[Stored data entries]
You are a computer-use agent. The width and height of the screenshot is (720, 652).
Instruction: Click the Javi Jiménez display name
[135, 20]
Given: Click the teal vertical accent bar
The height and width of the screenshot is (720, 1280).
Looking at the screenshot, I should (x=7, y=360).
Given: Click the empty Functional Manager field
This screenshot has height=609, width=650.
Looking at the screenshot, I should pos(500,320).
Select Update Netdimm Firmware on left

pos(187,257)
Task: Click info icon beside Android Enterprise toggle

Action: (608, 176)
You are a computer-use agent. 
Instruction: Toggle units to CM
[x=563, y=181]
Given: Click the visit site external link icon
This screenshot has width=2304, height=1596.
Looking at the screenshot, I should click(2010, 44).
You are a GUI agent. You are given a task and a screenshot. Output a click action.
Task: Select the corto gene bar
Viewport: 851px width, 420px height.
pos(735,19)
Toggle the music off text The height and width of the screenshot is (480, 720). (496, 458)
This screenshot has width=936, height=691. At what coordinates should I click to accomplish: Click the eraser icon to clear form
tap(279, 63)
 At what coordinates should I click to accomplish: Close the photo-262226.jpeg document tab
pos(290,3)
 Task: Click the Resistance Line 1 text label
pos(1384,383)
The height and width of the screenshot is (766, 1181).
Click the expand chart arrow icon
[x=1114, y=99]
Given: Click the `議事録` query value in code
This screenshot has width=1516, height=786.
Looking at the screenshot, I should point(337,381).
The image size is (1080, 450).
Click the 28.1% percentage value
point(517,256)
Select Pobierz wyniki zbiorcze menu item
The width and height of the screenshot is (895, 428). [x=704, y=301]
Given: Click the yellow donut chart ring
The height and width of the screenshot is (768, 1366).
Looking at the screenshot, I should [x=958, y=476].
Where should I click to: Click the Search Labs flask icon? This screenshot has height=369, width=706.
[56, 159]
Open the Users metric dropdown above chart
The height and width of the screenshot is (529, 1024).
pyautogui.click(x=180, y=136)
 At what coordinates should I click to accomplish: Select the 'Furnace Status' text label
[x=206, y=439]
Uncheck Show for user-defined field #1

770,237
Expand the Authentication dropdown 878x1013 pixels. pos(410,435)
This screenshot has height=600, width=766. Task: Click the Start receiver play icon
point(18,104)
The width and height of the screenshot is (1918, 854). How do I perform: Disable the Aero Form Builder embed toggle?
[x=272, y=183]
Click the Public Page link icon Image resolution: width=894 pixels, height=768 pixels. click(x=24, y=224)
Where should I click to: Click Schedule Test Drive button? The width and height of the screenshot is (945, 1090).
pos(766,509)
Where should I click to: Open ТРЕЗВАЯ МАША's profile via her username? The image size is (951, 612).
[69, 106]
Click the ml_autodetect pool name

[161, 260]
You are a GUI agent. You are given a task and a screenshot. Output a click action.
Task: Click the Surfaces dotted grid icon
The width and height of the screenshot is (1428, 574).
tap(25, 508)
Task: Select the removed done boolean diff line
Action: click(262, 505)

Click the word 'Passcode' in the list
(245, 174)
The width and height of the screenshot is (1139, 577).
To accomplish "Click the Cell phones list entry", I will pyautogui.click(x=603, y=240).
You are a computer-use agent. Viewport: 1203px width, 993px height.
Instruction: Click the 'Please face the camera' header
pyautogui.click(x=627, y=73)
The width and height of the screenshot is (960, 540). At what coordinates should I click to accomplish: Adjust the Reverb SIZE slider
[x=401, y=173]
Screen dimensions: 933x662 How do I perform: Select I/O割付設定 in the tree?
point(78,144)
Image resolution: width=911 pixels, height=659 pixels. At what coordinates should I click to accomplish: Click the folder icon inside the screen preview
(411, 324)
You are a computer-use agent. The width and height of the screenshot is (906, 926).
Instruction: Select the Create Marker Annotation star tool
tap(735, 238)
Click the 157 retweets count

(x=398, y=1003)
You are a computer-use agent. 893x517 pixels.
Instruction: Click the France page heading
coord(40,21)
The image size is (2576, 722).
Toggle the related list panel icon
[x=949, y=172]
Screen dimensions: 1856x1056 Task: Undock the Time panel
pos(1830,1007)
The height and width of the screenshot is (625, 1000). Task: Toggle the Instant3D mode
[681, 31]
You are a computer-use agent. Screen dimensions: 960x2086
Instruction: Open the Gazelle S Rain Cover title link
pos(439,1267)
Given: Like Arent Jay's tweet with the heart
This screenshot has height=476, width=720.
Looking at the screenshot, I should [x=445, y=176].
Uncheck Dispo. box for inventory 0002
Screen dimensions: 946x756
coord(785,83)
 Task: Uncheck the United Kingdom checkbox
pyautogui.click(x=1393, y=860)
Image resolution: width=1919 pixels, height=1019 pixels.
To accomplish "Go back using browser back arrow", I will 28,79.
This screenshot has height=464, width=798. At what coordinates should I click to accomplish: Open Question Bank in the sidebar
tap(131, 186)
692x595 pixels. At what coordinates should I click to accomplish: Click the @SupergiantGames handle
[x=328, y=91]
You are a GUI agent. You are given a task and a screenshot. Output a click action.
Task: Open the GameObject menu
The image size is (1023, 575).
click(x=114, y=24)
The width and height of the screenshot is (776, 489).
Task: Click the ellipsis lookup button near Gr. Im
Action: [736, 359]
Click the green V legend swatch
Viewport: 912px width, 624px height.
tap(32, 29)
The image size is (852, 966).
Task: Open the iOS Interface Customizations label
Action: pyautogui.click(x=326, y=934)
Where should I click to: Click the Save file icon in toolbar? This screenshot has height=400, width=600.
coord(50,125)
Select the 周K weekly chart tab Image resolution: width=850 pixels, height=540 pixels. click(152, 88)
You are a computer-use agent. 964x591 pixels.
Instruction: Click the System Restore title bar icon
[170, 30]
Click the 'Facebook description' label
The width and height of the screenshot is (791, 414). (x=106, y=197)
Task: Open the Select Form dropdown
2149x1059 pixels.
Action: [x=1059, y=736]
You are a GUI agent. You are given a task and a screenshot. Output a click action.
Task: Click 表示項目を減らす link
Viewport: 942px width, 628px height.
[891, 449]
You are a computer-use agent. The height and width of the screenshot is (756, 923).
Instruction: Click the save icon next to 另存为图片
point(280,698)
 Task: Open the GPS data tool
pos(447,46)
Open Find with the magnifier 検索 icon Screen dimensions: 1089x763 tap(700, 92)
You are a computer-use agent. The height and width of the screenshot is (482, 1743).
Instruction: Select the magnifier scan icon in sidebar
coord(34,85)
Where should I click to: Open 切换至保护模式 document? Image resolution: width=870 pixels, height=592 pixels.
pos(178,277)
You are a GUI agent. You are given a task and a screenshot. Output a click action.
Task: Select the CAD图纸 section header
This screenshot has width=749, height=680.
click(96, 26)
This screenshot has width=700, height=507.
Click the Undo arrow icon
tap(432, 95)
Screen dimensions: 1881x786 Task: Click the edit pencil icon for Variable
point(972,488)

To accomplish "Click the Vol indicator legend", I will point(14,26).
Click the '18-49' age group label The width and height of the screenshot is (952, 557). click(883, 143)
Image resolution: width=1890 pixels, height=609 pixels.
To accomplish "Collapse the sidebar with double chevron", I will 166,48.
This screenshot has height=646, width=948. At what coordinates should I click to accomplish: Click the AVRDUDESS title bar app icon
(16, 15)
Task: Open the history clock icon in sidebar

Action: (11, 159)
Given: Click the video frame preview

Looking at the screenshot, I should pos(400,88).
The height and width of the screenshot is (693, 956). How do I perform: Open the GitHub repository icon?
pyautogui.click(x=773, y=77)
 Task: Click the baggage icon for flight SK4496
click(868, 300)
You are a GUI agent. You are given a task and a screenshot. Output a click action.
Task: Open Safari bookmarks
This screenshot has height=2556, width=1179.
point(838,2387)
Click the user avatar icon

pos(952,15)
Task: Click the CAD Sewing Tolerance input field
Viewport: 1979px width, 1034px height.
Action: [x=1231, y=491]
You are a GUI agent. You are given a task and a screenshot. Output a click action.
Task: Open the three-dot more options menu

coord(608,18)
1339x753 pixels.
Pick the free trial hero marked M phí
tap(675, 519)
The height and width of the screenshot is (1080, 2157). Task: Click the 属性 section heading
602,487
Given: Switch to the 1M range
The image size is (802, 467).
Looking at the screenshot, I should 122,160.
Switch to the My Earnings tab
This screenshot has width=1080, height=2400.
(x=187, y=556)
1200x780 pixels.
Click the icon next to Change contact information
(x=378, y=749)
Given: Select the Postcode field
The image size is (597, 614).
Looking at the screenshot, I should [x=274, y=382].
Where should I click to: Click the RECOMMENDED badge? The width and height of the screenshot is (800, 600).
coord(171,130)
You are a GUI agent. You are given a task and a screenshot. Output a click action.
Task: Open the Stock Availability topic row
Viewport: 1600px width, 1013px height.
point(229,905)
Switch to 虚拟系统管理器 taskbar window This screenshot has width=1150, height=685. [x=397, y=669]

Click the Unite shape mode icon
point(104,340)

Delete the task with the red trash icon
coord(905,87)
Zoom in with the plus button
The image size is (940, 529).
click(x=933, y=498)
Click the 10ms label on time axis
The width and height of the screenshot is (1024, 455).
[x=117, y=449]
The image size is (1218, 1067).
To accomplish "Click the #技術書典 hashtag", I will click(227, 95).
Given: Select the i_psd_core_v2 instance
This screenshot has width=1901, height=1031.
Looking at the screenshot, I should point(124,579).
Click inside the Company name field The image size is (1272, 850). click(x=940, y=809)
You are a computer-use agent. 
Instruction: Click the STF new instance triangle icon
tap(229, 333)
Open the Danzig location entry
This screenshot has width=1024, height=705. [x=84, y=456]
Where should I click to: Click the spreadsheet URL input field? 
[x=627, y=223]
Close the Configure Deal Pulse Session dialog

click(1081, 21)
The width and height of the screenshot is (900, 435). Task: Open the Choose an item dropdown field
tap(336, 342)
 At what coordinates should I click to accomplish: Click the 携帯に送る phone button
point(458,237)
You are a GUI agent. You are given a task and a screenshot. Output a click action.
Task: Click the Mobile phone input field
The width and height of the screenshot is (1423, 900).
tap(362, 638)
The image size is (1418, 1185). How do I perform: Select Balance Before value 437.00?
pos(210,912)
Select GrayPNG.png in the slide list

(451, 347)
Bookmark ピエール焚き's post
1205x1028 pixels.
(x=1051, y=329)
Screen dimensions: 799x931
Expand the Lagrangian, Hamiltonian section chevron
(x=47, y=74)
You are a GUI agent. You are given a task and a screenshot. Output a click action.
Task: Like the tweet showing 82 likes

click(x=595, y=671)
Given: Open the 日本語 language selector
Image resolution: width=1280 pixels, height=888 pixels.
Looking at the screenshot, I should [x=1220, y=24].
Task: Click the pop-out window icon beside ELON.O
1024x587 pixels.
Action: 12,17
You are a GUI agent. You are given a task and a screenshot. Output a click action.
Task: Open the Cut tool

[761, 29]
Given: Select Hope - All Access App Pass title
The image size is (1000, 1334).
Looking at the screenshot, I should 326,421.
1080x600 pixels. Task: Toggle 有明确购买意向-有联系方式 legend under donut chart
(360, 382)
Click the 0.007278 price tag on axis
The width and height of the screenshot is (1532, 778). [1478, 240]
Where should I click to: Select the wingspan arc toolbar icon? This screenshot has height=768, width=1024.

=== Work instructions ===
Check each line of the data above for the word "window", then state how many lines have it. Give the number alone.

=== Answer ===
2